Giftgasangriff auf Halabja (16.3.1988)

Verbrechen als Völkermord anerkennen (Pressemitteilung)

Die Gesellschaft für bedrohte Völker (GfbV) unterstützt den Antrag 19/26562 der Fraktion Die Linke im Deutschen Bundestag. Dieser fordert, die Verbrechen des irakischen Regimes unter Saddam Hussein an den irakischen Kurdinnen und Kurden sowie anderen Bevölkerungsgruppen in den 1980er Jahren als Völkermord anzuerkennen. „Nach unseren Schätzungen sind in den 35 Jahren der Herrschaft Saddam Husseins bis zu 500.000 Menschen im Nord-Irak umgekommen“, berichtet Dr. Kamal Sido, Nahostexperte der GfbV. „Wir fordern bereits seit Jahren, die Verbrechen der sogenannten Anfal-Operation als Genozid einzustufen. Es wird Zeit, dass der Bundestag die nötigen Schritte einleitet.“ Zuletzt hatte die GfbV diese Forderung in einem Menschenrechtsreport mit dem Titel „30 Jahre Halabja – Gerechtigkeit für die Opfer des Völkermordes“ erhoben. Dieser wurde anlässlich des 30. Jahrestages des Giftgasangriffes auf die kurdische Stadt Halabja am 16. März 1988 veröffentlicht. Die Angriffe auf Halabja waren Teil der Anfal-Operation.

„Mit der Anfal-Kampagne wollte das irakischen Baath-Regime die in Irakisch-Kurdistan ansässige Bevölkerung vernichten und ihre Wirtschaft und Kultur zerstören“, erinnert Sido. „Sie war ein direkter Angriff auf die kurdische Gesellschaft und ein eindeutiger Verstoß gegen die Konvention zur Verhütung und Bestrafung des Völkermordes von 1948.“ Die größten Operationen dieser Kampagne seien in den Jahren 1987 und 1988 durchgeführt worden. Zwischen dem 23. Februar und dem 6. September 1988 leitete Saddam Husseins Cousin Ali Hassan Al Majid, besser bekannt unter dem Namen „Chemie Ali“, eine umfangreiche Operation gegen das Gebiet der Jaf-Kurden, gegen Qeredag, Germiyan, Qalasewike, Dolizey, Shaqlawa und Rawandoz. Einige Jahre zuvor wurden 8.000 Männer aus Barzan verschleppt und ermordet. Erst nach dem Sturz der Diktatur wurden die Leichen einiger Hundert Barzanis in Massengräbern im Süden des Landes entdeckt.
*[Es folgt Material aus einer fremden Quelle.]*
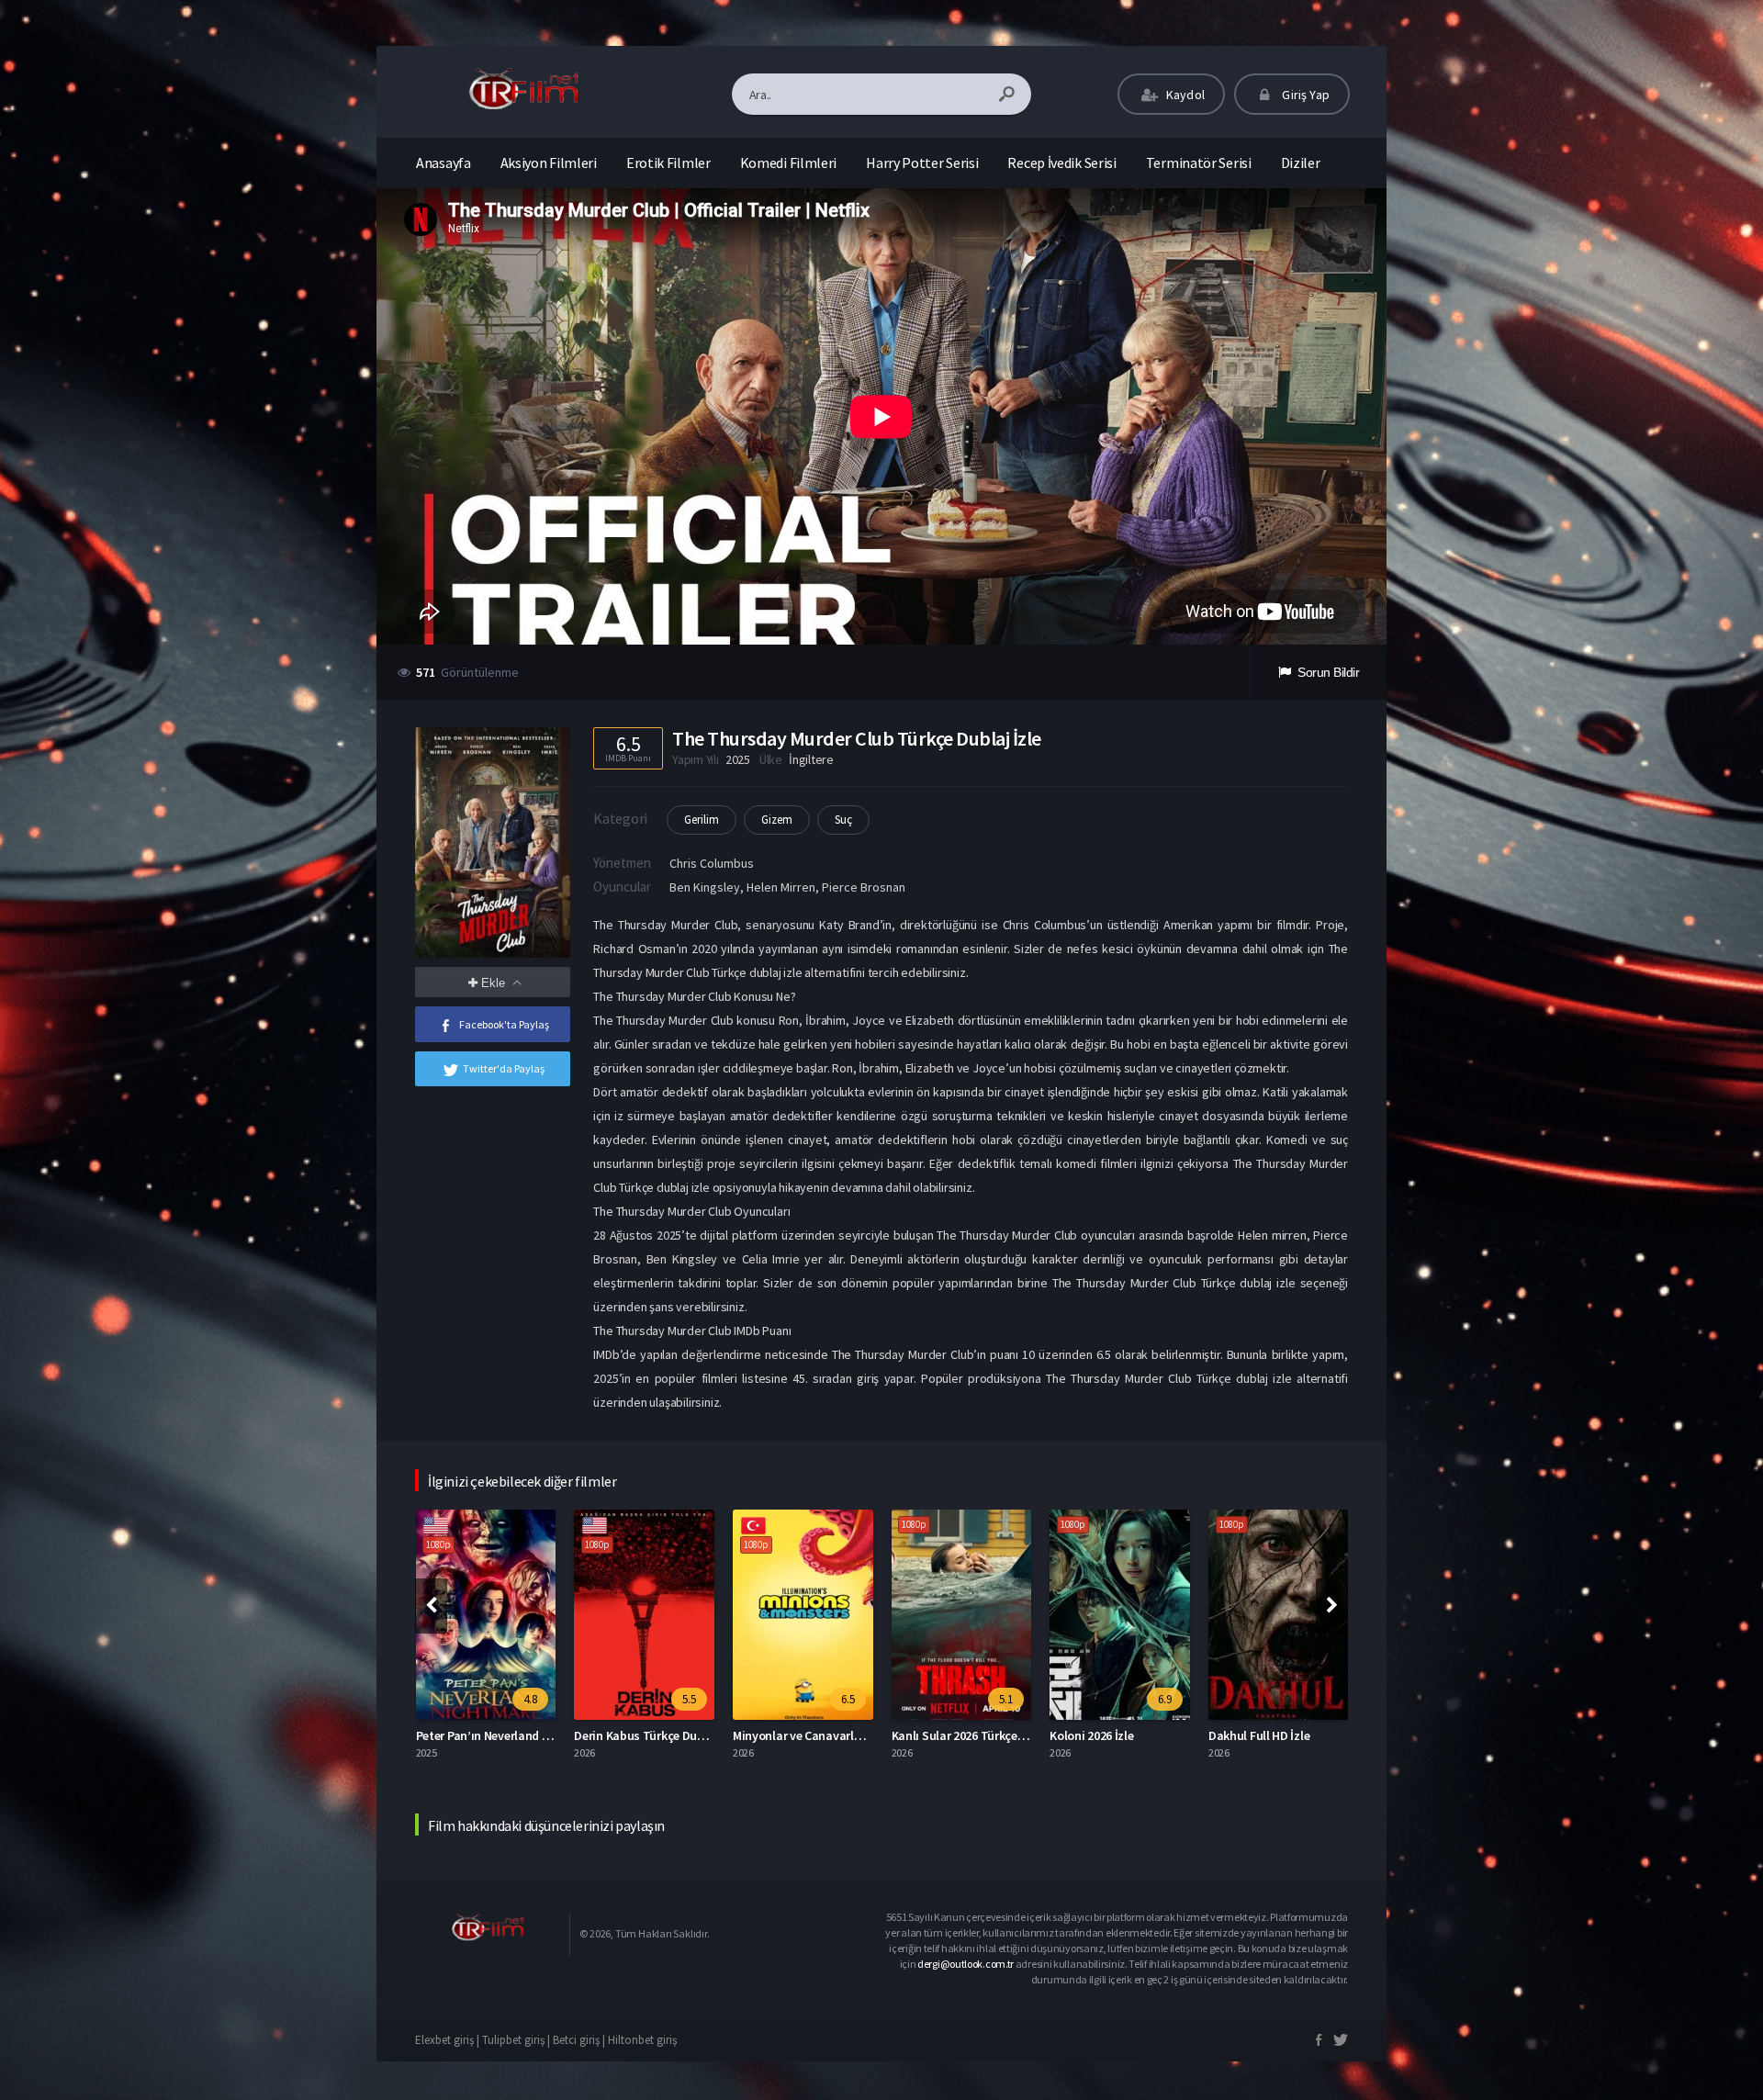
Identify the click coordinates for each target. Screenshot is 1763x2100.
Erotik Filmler (668, 162)
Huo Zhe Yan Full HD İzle (1273, 1735)
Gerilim (701, 819)
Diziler (1300, 162)
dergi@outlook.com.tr (965, 1964)
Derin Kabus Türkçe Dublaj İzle (497, 1735)
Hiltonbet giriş (642, 2040)
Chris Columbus (711, 863)
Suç (843, 819)
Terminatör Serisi (1199, 162)
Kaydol (1184, 94)
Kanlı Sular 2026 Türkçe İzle (807, 1735)
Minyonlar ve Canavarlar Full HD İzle (671, 1735)
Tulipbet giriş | (517, 2040)
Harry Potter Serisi (922, 162)
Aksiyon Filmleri (548, 162)
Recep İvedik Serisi (1061, 162)
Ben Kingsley (704, 887)
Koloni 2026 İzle (932, 1735)
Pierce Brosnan (863, 887)
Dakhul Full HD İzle (1100, 1735)
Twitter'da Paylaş (504, 1068)
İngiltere (811, 759)
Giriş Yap (1304, 94)
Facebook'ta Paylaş (504, 1024)
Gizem (776, 819)
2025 (737, 759)
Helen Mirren (781, 887)
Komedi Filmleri (788, 162)
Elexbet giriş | (448, 2040)
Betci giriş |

„Drei Jahre nach Ende der völkerrechtswidrigen Angriffe auf die nordsyrisch-kurdische Region Afrin im März 2018 sehen viele Kurden die politische, militärische und diplomatische Unterstützung an die Türkei als eine Beihilfe zu Kriegs- und Menschenrechtsverbrechen“, erklärt Sido. „Oft werden Parallelen zur Unterstützung Saddam Husseins durch Deutschland in den 1980er Jahren gezogen. Damals trug deutsches Know-how zur Herstellung irakischer Massenvernichtungswaffen bei, bei der Invasion Afrins kamen deutsche Leopard-Panzer zum Einsatz.“ Daraus erwachse eine historische Verantwortung für die Bundesrepublik, diese Menschenrechtsverletzungen in aller Deutlichkeit zu verurteilen. Die GfbV appelliert daher an alle Fraktionen des Deutschen Bundestages, dies von der deutschen Bundesregierung einzufordern.